**THE PROBLEM**
Your answer must be the exact lines from the one with "Expand Landscaping Design arrow" to the end of the data, both included, with no pictures.
"""
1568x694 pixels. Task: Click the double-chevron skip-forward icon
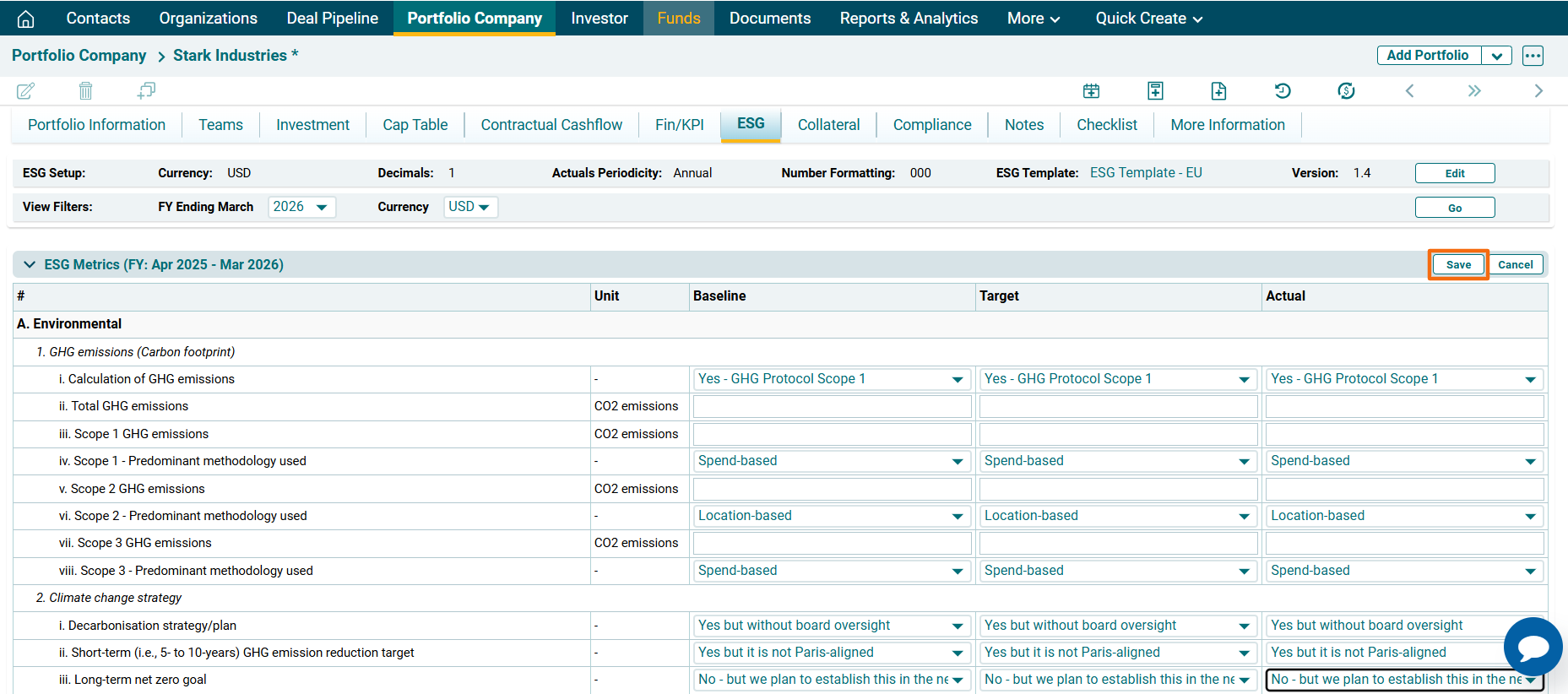click(x=1473, y=90)
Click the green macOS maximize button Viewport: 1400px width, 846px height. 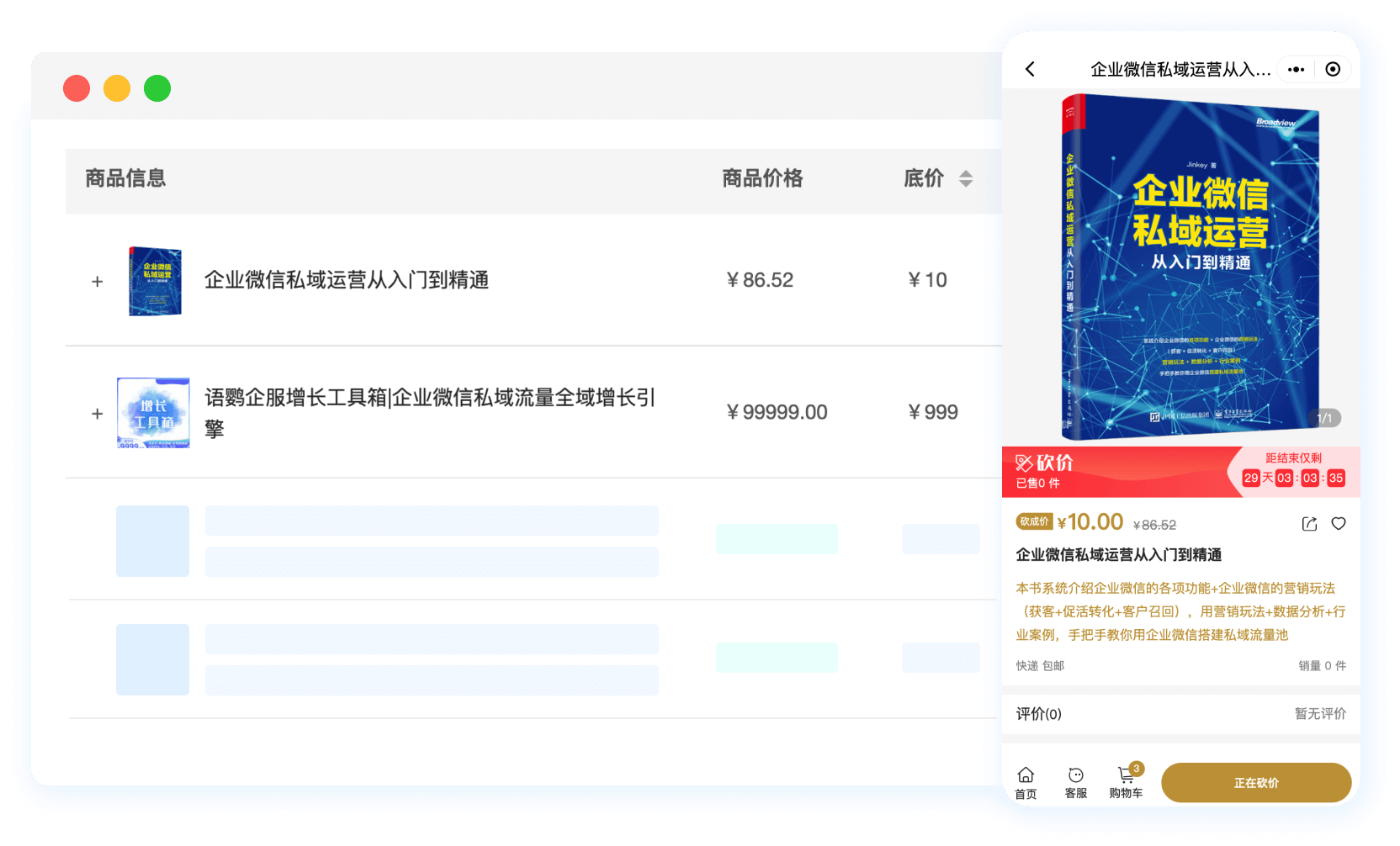(157, 88)
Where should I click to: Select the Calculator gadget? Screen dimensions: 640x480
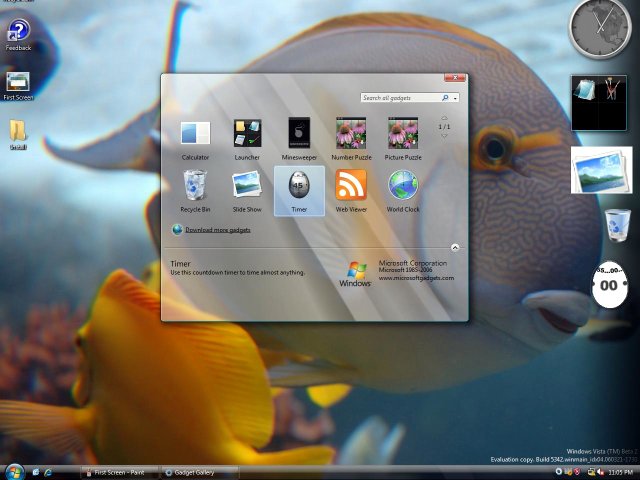195,134
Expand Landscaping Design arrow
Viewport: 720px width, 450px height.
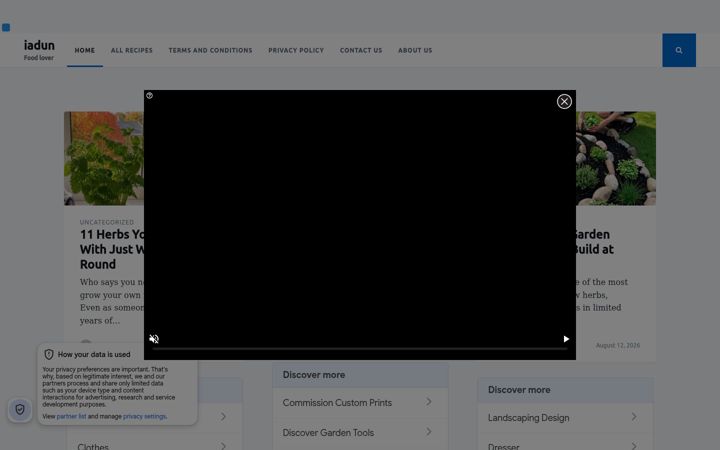pos(634,417)
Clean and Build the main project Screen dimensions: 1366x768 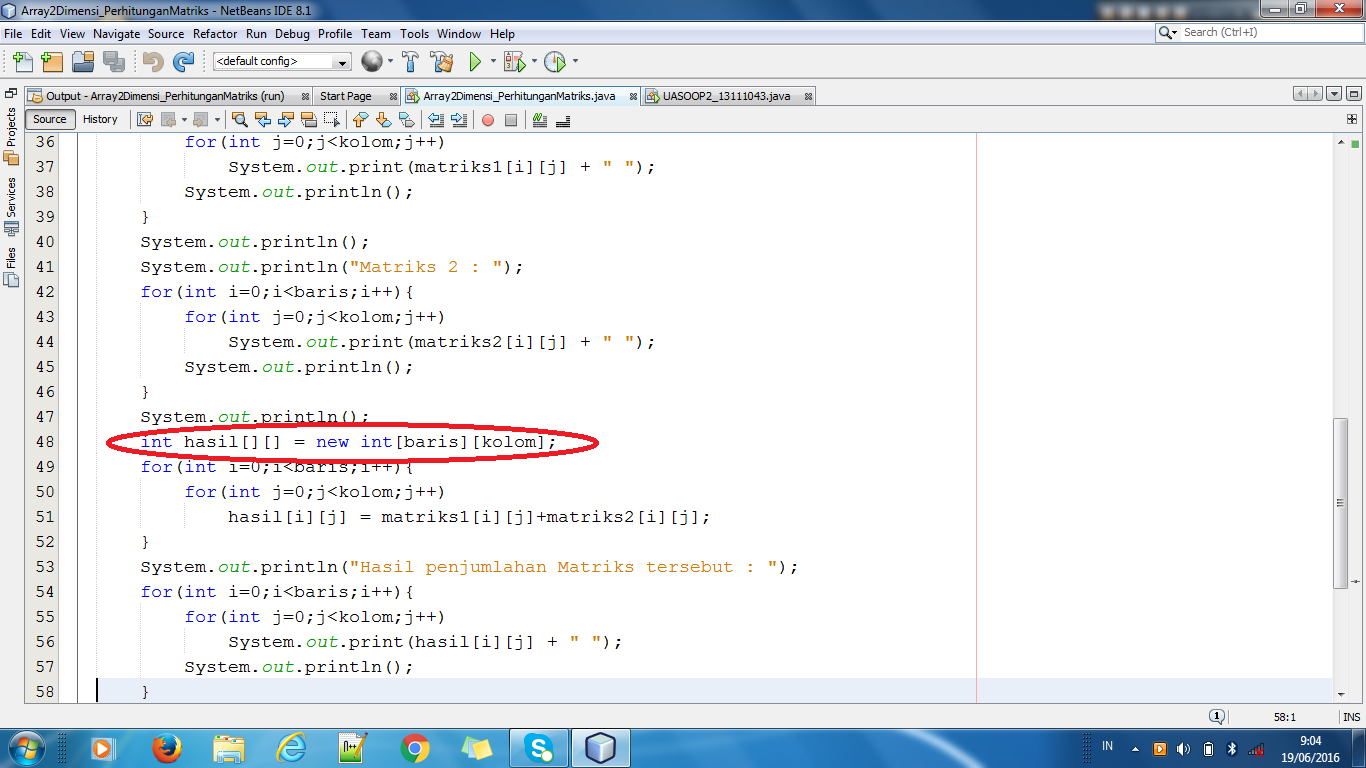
"""
**YOUR SOLUTION**
Expand Landscaping Design arrow
Viewport: 720px width, 450px height.
pos(634,417)
Clean and Build the main project Screen dimensions: 1366x768 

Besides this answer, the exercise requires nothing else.